NASCAR doesn’t mind changing the rules, even if the season is in full swing.
NASCAR’s governing body has more control over its product than any other professional sport in the country. If Roger Goodell is a hands-on commissioner for the NFL, then Brian France and Mike Helton rule with iron fists.
So with that in mind, can’t NASCAR do something about the season finale, and do it soon?
From the sport that threw 50-plus years of tradition out the window with the slumping television ratings and drastically changed the points system that determines its champion, the excitement created by the 10-race sprint to the finish should not be allowed to finish with a coronation.
And on Sunday, with Jimmie Johnson doing nothing more than keeping his teammate and the second-place driver, Jeff Gordon, in sight for 40 miles, that’s all there was. No drama. No. thrills. No maybes. No what-might-have-beens.
Just a Sunday stroll through the park.
With the Chase and the season closing at a cookie-cutter 1.5-mile track like the one in Homestead, Fla., unless you absolutely blow the setup of the car or somebody decides to come within 10 feet of you when passing, not much can happen to the driver who comes into the finale with the points lead.
But this can be fixed, and it can be done easily.

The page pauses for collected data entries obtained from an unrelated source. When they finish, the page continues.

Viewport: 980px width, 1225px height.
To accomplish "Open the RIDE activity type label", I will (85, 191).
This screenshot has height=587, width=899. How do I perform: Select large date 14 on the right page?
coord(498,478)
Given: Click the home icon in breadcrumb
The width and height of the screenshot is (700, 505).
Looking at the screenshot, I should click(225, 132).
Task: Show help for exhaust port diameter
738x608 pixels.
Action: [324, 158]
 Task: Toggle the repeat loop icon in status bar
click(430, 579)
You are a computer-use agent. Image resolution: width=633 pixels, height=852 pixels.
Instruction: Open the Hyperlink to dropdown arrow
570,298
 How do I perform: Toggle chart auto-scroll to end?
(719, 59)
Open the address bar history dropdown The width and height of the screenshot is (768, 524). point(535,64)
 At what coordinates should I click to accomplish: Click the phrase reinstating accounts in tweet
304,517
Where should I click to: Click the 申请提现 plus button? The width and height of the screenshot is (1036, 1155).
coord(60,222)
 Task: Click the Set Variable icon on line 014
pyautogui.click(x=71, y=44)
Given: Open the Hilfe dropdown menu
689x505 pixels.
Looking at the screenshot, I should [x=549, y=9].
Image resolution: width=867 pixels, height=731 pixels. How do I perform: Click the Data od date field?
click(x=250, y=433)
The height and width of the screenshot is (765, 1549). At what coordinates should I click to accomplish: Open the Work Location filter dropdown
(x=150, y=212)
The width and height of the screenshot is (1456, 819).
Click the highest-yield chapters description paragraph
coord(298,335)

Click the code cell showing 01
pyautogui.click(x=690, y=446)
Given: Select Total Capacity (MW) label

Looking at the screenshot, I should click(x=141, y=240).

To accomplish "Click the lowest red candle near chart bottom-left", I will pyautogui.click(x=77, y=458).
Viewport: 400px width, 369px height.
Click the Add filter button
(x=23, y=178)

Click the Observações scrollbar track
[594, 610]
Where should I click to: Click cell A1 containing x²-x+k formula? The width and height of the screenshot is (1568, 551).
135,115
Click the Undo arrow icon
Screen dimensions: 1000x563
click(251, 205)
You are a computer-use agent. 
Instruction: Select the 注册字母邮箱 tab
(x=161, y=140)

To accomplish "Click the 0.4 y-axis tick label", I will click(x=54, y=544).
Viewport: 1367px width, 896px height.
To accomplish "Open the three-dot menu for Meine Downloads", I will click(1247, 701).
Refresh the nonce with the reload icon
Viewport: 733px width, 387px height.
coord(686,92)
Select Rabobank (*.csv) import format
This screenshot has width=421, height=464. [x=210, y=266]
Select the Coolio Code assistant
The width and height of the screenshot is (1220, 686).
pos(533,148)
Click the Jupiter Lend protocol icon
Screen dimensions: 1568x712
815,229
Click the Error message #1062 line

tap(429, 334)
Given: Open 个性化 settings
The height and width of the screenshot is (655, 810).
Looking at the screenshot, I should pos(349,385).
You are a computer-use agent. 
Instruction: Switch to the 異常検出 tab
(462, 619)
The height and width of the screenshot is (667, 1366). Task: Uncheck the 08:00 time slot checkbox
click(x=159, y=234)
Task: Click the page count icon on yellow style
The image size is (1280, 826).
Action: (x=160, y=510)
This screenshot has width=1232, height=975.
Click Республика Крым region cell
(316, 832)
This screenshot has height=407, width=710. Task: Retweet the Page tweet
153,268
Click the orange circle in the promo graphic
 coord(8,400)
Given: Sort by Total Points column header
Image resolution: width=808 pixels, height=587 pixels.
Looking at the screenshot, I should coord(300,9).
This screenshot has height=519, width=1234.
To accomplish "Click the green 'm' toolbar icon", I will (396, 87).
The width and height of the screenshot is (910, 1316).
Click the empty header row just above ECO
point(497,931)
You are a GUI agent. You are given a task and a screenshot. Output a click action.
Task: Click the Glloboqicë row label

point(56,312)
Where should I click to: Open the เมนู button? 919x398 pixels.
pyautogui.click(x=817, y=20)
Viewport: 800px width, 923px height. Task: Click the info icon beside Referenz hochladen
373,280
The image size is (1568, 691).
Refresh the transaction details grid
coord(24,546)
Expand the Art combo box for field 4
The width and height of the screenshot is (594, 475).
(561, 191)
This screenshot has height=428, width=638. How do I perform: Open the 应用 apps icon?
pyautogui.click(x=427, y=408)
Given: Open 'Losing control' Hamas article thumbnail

While Johnson deserves credit for taking control of the championship with four straight wins, all NASCAR needs to do to create more buzz is to take one of its marquee racetracks and make it that much more important. Conclude the season at either Talladega, Daytona or the short track in Bristol, and no TV executive in his right mind would even allow the broadcast to break for commercial.
At restrictor-plate tracks like the superspeedways of Daytona and Talladega, one minor slip-up by getting out of the draft with five laps to go could mean 15-to-20 positions, which is at least 50 points. And with the packs of cars inches from each other for every mile and every lap, the potential for danger is not just evident, it’s palpable, forcing the drivers to be at their best at the most crucial of times.
Sure, there’s the element of luck involved. Getting caught up in a huge wreck of 15 cars that was set off by somebody like Carl Long to lose the points lead on the final day would be tough to get over.
But the Chase already visits Talladega in the closing weeks. The points are still the same and still count in the standings. But a simple move to the end of the season would make it that much more dramatic.
The same goes for Bristol. Anything can happen there as well and at any time, and no race looks better under the lights or in person than at Bristol. Terrific driving skill is needed there as well, and it’s a grueling experience for the drivers.
Daytona offers the same potential and excitement as Talladega, but the Super Bowl of racing could be even bigger if NASCAR had the stones to move the Daytona 500 to end of the season rather than opening the year with it.
Let the biggest race of the year matter the most, rather than become an afterthought eight months later.
Sure, drivers spend more than a month prepping for the Daytona 500, but NASCAR could make like the NFL and build in a bye week between the penultimate race of the year and the season finale. Besides, drivers are always taking off and practicing at other tracks during the season; they could do the same with Daytona.
Yes, any of those moves would be drastic. And maybe it would make the sport a tad cartoonish, or tricked-up.
But this is NASCAR, after all, a sport in which two guys combined to win half of the races this year. Just because they drive on Sundays doesn’t mean the race for the championship should culminate with a Sunday drive.